SELECTED EXTRACT:
# Why should the govt. save the banks?



## ang1170 (4 Oct 2008)

Can someone please educate me on this?

I can understand why the govt. would want to protect depositors, but why would they feel the need to protect an individual bank?

What other business gets a state guarentee?


----------



## ajapale (4 Oct 2008)

ang1170 said:


> What other business gets a state guarentee?



The ESB!


----------



## askalot (4 Oct 2008)

ang1170 said:


> I can understand why the govt. would want to protect depositors, but why would they feel the need to protect an individual bank?



If a bank, Anglo Irish for the sake of argument, went bust then the liquidator would look to call in its loans to developers, the developers would be unable to pay, they in turn would declare bankruptcy and the whole house of cards that is the Irish economy follows soon after. 

The whole scheme was devised to prop up the banks and hide the horrible state of the Irish banks loan book. Protecting depositors was just a fig leaf to cover the governments complicity in the under regulated marketplace that has lead us all to this hell.

In years gone by heads would have rolled for this; literally!

http://en.wikipedia.org/wiki/Guillotine


----------



## ang1170 (4 Oct 2008)

askalot said:


> If a bank, Anglo Irish for the sake of argument, went bust then the liquidator would look to call in its loans to developers, the developers would be unable to pay, they in turn would declare bankruptcy and the whole house of cards that is the Irish economy follows soon after.


 
That's what staggers me: taxpayers seem quite happy to prop up the very people who caused the problem in the first place.

So what if over-extended developers go bust, and drag a couple of banks down with them?

Really, really tough on the vast majority of the bank's employees of course, but it's nothing different to those employeed by assorted muti-nationals that have closed up shop over the years.

Just why are the banks different?

By the way, I do know the answer of course (govt. complicity and protecting their pals in the construction industry), so I guess the real question is why isn't everyone up in arms?


----------



## Elphaba (4 Oct 2008)

ang1170 said:


> That's what staggers me: taxpayers seem quite happy to prop up the very people who caused the problem in the first place.
> 
> So what if over-extended developers go bust, and drag a couple of banks down with them?



Do you really want to see our banks go bust like Northern Rocks with people scrambling to get their money out? I think it was a very smart move by our government guaranteeing our banking system and smart timing too. All the same, 400 billion is a staggering amount  of money, it shows you how much greedy faith our bankers had in property developers, nobody saw it coming. Since inter bank lending has dried up the banks had no alternative but to seek governments help. I do think that the heads of these banks should be held accountable, the signs have been there up to a year ago, were they all caught up in the spiral of greed? The financial regulator should also be held accountable. However its happened and we have to move on, hopefully to better times and more regulation and accountability, but B. Cowen and B. Lenihan did the right thing, not like the bumbling Gordon Browne who has/is handling their own financial affairs disastrously...and who was raging when people started putting money into irish banks.........great to get one over on the Brits though


----------



## z109 (4 Oct 2008)

DATA EXCERPT:
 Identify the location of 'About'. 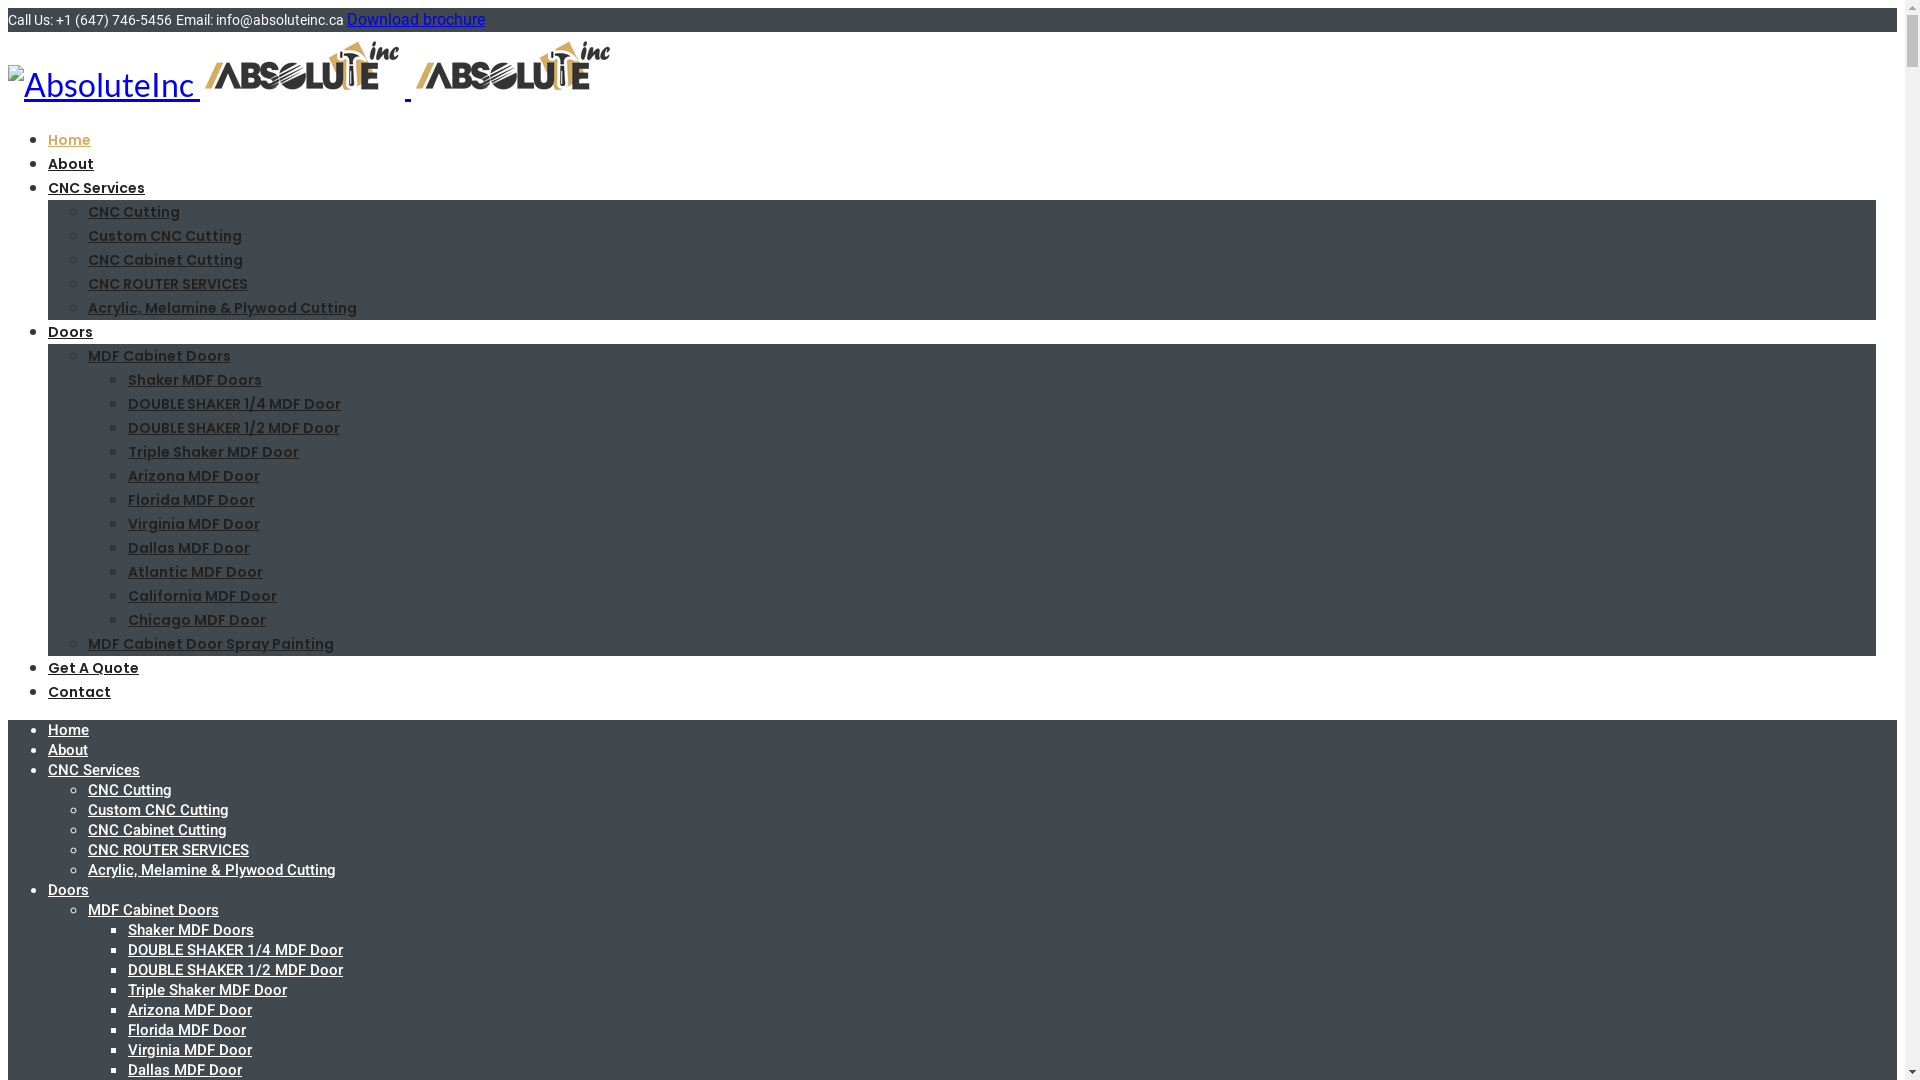
(48, 749).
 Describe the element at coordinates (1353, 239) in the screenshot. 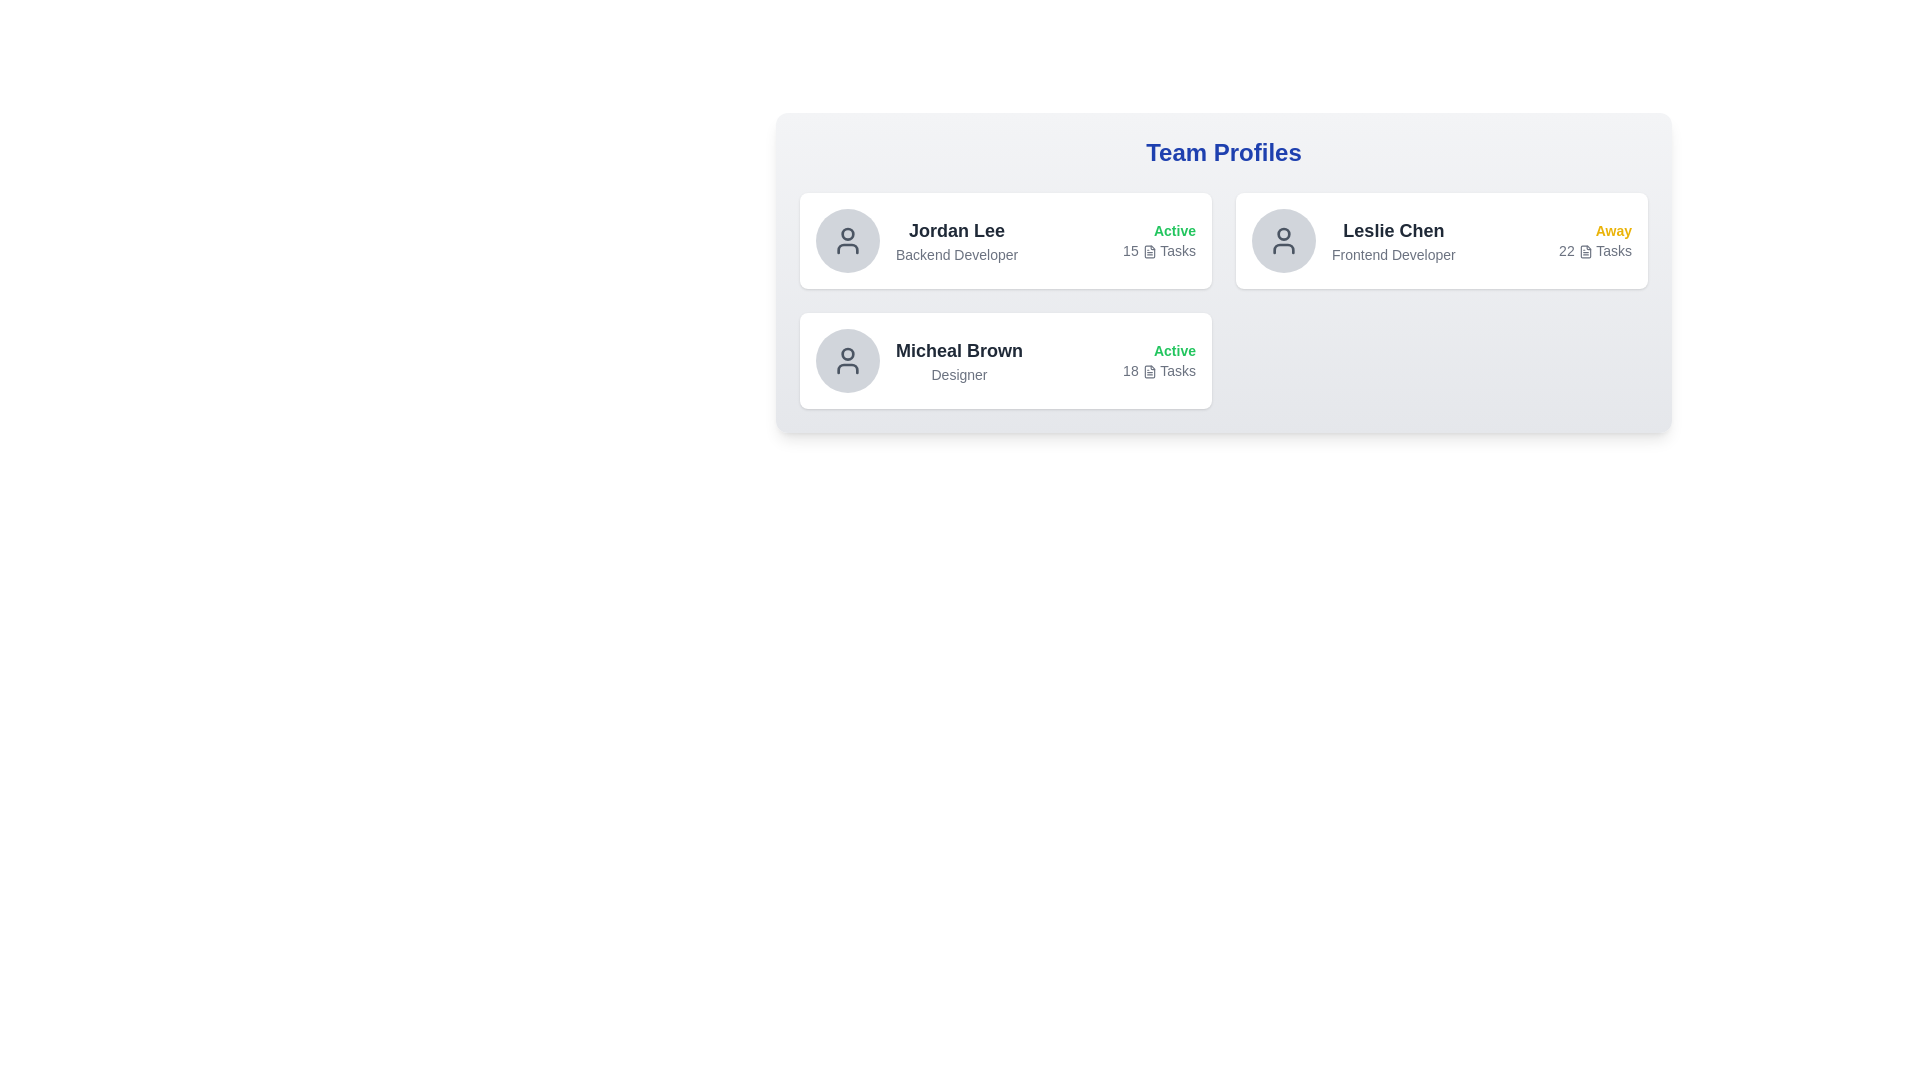

I see `the information display component for 'Leslie Chen', a Frontend Developer, which is the second item in the Team Profiles section` at that location.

TASK TO CARRY OUT:
Put this sentence from the forum thread on the bank guarantee into Spanish: "That's what staggers me: taxpayers seem quite happy to prop up the very people who caused the problem in the first place."

EXERCISE RESULT:
Eso es lo que me asombra: los contribuyentes parecen bastante contentos de sostener a las mismas personas que causaron el problema desde un principio.